Sabda Hidup
Jumat, 25 Februari 2022, Jumat Pekan Biasa VII
Bacaan: Yak. 5:9-12; Mzm. 103:1-2,3-4,8-9,11-12; Mrk. 10:1-12.
“Karena itu, apa yang telah dipersatukan Allah, tidak boleh diceraikan manusia.”
(Mrk 10: 9)
Pada masa Yesus ada dua aliran pemikiran tentang perceraian. Yang pertama adalah golongan Rabi Shammai. Mereka menafsirkan masalah perkawinan dengan sangat ketat. Berbuat tidak senonoh yang dimaksud dalam Ul 24: 1, yang dijadikan argumen orang-orang Farisi yang mencobai Yesus, adalah perzinahan itu sendiri. Seorang perempuan mungkin berperilaku sama buruknya dengan Izebel [mempromosikan penyembahan Baal, berencana membunuh nabi Elia, memfitnah Nabot sampai dihukum mati karena suaminya, Ahab, mengingini kebun anggurnya], tetapi kecuali dia bersalah karena perzinahan, tidak akan diceraikan.

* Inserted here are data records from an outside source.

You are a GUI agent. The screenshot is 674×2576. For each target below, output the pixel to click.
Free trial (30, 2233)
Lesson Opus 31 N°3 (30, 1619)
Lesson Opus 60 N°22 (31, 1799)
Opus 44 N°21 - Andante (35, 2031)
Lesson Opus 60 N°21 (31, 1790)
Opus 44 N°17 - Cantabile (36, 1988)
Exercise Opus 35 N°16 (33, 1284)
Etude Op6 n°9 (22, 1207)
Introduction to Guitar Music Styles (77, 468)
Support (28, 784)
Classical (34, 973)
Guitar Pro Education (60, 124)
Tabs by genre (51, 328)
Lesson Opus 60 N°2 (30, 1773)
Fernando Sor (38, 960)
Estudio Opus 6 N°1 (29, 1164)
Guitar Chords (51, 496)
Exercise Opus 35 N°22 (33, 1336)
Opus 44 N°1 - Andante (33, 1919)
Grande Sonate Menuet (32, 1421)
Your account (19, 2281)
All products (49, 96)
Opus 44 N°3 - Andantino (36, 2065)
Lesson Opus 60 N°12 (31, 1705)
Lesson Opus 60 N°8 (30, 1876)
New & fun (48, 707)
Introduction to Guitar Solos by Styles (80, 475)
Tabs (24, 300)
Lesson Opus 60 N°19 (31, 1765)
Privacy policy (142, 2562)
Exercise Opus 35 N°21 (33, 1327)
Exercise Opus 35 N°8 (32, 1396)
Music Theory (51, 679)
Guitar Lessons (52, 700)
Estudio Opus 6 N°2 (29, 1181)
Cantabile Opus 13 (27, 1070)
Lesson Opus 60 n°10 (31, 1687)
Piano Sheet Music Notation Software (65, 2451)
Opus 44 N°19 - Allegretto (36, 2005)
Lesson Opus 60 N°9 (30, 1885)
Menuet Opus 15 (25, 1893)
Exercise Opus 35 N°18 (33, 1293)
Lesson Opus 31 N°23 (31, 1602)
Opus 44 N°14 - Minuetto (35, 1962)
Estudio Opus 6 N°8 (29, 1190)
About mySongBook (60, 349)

Yang kedua adalah golongan pengikut Rabi Hillel. Di dalam menafsirkan Ulangan 24:1, pengikut Hillel percaya bahwa seorang laki-laki boleh menceraikan istrinya dengan alasan apa pun. Mereka sangat longgar di dalam mengizinkan perceraian. Mereka menganggap bahwa pengertian “tidak senonoh” yang dikatakan dalam Ulangan 24:1 itu bisa berarti apa saja. Membakar roti kurang matang, atau terlalu matang, berjalan sembarangan, berbicara dengan pria asing, berbicara tidak sopan tentang hubungan suaminya, suka bertengkar, dapat menjadi alasan menceraikan isteri.
Manusia cenderung permisif dan mencari aturan yang longgar. Hasilnya adalah perceraian mudah dilakukan entah karena alasan yang terlalu sepele atau bahkan tanpa alasan sama sekali. Ketika Yesus berbicara tentang perceraian itu, Ia hendak mengembalikan nilai perkawinan pada posisi yang sebenarnya.
Makna sebenarnya dari bacaan Injil hari ini adalah bahwa Yesus teguh dengan pandangannya bahwa moral seksual yang terlalu longgar pada masanya harus diperbaiki. Mereka yang memandang perkawinan hanya untuk kesenangan harus diingatkan bahwa perkawinan adalah tanggungjawab. Mereka yang menganggap perkawinan sekadar untuk memenuhi kebutuhan akan kenikmatan badani harus diingatkan bahwa perkawinan adalah suatu persatuan rohani. Yesus sedang membentengi keagungan rumah tangga.
Bagaimanakah kita? Apakah kita juga terlalu permisif mengikuti kesenangan dan keinginan badani saja? Apakah kita juga menghormati kekudusan kehidupan seksual dan perkawinan?